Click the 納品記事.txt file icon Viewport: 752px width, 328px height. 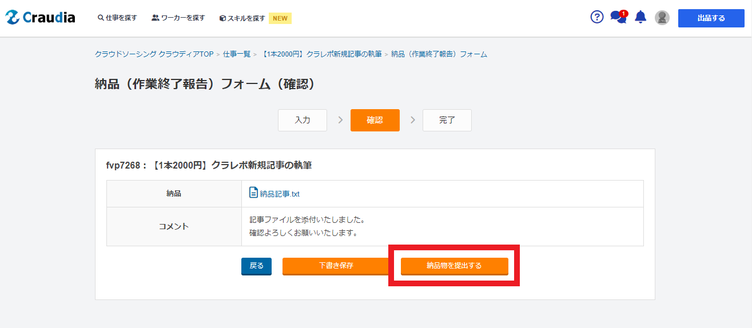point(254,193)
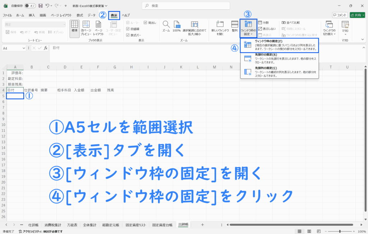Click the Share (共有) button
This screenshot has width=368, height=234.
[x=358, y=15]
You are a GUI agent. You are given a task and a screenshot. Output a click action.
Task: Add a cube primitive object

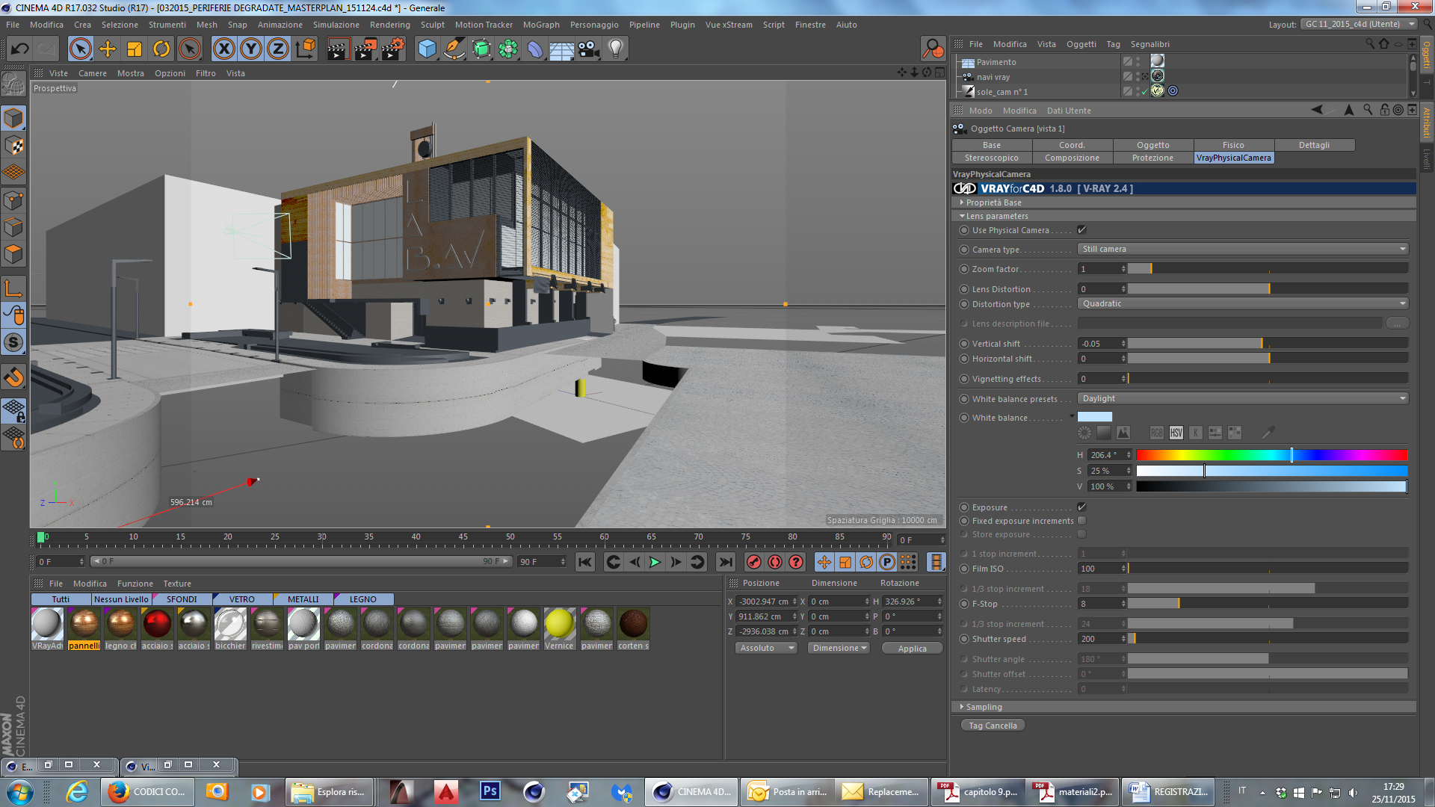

——————————

## AIM OF THE EXERCISE
Could you write out the lines from the one containing "You are a GUI" through the end of the entries again, switching "cube" to "sphere" and leaving everything else unchanged? Leave the pictures out of your answer.

## PROBLEM SOLUTION
You are a GUI agent. You are given a task and a screenshot. Output a click action.
Task: Add a sphere primitive object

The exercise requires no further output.